Oral History

Alice (Eberstarkova) Masters describes leaving Czechoslovakia on a Kindertransport (Children's Transport)

Alice grew up in a small village in Czechoslovakia. She was the middle of three daughters in a well-to-do, close-knit family. Her parents were religious and active in the Jewish community. After the German annexation of parts of Czechoslovakia in March 1939, antisemitism became more pronounced. Alice's uncle, a businessman who had moved to Great Britain, helped her parents arrange to send Alice and her two sisters on a Kindertransport (Children's Transport) to Britain. The sisters lived in a children's home in the south of England, near the coast. They had to be evacuated from the area in 1941. Alice then attended school, graduated, and worked in a book shop in London for about a year. In 1943 or 1944, she began to work as a bilingual secretary for the Czech government-in-exile. Alice immigrated to the United States in 1948.

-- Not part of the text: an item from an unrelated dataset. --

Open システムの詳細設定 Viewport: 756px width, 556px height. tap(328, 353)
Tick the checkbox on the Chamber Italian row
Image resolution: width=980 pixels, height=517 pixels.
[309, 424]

Critical Thinking Questions

How do oral histories differ from other primary sources such as artifacts, documents, and photographs? What can we learn from different types of primary sources?

What other source materials might be helpful to provide more historical context for this eyewitness testimony? What aspects of the history might these other source materials help reveal?

What questions does this eyewitness testimony raise for you?

What can this excerpt tell us about the challenges facing European Jews as they sought refuge in other countries?